Problems to work on
A. In the parliamentary exchange on mental health in-patient care, which three young women are named as having lost their lives?
B. Carry on the parliamentary exchange on mental health in-patient care from its final sentence.

Source extract
It pains me that we are here again after failings in patient care and I send my heartfelt condolences to all the families affected. Emily Moore, Nadia Sharif, Christie Harnett: these are the names of three young women who tragically lost their lives after systemic failings to mitigate self-harm. This cannot go on. I thank my hon. Friend the Member for Middlesbrough (Andy McDonald) for his tireless work with the families involved.
Sadly, those are not the only cases. In the last five weeks, there have been reports on the Huntercombe Group, the Essex Partnership University NHS Trust and the Edenfield Centre. Why do undercover reporters seem to have a better grip on the crisis than the Government? Patients are dying. They are being bullied, dehumanised and abused, and their medical records are being falsified—a scandalous breach of patient safety.
The Government have failed to learn from past failings. I wrote to the previous Secretary of State, the right hon. Member for Suffolk Coastal (Dr Coffey), yet I never received a response. I have written to the new Secretary of State and he has not replied. Are the Secretary of State and the Government taking this seriously? It certainly does not seem so.
Will the Government be conducting a rapid review into mental health in-patient services? What are the Government doing to ensure that patients’ complaints about their care are taken seriously? These reports are becoming a weekly occurrence. I ask the Minister to put herself in the shoes of patients in these units and understand what their relatives are feeling. Will she apologise for the anguish that families are experiencing? This is a scandal and the Government should be ashamed.
I will not stand at the Dispatch Box and deny any of the instances that we have seen, their consequences or the failings that have been identified. I apologised in my opening remarks for the care that failed the most vulnerable patients in our system. I commit to right hon. and hon. Members from the Dispatch Box that we are urgently looking not just at these cases but across all mental health in-patient services, and not just at adult mental health, but at offenders and other users of mental health facilities.

Available data
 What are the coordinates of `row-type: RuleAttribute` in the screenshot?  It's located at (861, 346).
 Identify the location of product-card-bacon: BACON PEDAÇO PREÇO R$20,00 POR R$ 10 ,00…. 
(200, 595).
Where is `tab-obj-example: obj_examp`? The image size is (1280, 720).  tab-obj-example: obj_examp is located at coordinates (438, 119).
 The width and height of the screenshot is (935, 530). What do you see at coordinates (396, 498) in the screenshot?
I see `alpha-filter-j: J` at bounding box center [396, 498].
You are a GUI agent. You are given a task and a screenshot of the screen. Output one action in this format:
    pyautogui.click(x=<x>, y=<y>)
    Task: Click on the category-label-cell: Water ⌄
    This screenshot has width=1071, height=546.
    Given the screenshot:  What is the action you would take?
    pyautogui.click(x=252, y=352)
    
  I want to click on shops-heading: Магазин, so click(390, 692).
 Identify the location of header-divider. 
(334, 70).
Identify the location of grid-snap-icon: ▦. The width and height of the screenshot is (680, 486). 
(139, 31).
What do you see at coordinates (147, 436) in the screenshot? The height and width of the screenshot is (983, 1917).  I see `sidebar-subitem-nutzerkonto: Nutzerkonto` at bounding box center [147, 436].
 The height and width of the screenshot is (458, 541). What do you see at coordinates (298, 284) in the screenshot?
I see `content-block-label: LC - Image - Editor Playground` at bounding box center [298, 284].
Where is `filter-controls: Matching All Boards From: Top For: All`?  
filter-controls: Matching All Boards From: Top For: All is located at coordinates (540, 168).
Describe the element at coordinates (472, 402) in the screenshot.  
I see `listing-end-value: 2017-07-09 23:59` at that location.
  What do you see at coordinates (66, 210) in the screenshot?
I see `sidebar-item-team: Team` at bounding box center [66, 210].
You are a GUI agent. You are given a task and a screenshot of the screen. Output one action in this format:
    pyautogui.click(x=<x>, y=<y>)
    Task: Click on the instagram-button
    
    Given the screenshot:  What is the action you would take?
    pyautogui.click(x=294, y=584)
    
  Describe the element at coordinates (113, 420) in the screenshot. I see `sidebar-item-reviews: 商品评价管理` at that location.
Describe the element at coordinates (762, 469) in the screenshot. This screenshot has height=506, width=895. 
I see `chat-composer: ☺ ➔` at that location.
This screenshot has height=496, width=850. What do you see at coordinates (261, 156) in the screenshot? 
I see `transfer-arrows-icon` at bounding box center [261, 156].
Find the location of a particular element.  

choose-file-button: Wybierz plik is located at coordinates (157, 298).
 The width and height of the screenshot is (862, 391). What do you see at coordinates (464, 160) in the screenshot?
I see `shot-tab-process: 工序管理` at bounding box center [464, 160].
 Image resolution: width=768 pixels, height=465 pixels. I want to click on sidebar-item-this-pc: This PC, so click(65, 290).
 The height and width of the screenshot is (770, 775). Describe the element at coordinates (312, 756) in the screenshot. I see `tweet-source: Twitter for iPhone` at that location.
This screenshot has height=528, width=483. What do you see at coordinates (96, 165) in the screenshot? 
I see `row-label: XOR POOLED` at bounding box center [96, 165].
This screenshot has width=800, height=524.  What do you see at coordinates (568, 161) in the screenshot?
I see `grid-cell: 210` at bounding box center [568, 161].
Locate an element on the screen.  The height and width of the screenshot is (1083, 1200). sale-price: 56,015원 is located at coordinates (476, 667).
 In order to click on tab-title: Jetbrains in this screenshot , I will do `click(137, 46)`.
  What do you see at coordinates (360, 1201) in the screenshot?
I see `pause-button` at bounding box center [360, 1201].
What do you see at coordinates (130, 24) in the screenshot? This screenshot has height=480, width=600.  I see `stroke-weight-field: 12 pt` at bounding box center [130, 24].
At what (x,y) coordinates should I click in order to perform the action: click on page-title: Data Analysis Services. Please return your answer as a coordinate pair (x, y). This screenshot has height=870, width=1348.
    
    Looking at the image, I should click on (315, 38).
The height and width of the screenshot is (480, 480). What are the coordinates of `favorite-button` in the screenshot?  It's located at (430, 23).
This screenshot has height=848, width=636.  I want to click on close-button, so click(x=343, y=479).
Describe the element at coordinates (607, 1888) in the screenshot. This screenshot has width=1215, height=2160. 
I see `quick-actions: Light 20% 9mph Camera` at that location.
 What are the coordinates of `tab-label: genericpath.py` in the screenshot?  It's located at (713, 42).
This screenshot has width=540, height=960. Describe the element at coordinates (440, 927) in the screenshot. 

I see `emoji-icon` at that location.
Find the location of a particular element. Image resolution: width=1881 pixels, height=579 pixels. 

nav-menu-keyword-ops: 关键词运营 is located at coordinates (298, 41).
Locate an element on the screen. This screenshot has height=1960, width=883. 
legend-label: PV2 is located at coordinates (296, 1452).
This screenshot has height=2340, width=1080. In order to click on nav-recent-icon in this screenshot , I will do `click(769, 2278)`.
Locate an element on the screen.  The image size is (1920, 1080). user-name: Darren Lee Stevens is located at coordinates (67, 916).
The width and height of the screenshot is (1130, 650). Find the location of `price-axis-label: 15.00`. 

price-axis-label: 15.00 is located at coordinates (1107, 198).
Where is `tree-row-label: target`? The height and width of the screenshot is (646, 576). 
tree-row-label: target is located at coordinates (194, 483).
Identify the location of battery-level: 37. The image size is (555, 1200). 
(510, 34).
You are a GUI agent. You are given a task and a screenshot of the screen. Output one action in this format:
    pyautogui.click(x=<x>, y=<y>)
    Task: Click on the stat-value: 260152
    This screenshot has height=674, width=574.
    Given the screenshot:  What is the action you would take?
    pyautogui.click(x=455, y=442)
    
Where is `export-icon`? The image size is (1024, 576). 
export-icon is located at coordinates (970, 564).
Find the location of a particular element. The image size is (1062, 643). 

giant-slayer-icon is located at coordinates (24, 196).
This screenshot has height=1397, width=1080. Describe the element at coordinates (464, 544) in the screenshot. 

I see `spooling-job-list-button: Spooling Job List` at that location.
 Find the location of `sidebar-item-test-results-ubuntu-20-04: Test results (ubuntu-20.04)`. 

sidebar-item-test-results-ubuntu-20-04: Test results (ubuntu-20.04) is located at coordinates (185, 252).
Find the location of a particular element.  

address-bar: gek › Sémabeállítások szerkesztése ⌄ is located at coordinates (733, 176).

Answers
A. Emily Moore, Nadia Sharif and Christie Harnett.

B.
We have brought in a number of measures. We introduced new legislation, which was enacted in March, on the use of force and restraint. We are identifying best practice and trying to get that rolled out across the country. We are looking at putting in place a number of measures to improve safety and to support staff in units where staff shortages have been identified as a cause of the problems.
With regard to the hon. Lady writing to the Secretary of State, I signed off a letter to her early on Tuesday, which she should receive any day now. I apologise that she did not previously get responses in a timely manner.
NHS England has commissioned a system-wide investigation into the safety and quality of services across the board, particularly around children and adolescent mental health services. I am pushing for those investigations to be as swift as possible.
On the issue of a public inquiry, I am not necessarily saying that there will not be one, but it needs to be national, not on an individual trust basis. As we have seen in maternity services, when we repeat these inquiries, they often produce the same information and we need to learn systemically how to reduce such failings. My issue with public inquiries is that they are not timely and can take many years, and we clearly have cases that need to be urgently reviewed and to have some urgent action taken on them now. I will look at the hon. Lady’s request but, as I said, the Secretary of State and I are taking urgent advice, because we take this issue extremely seriously. One death from a failing of care is one death too many.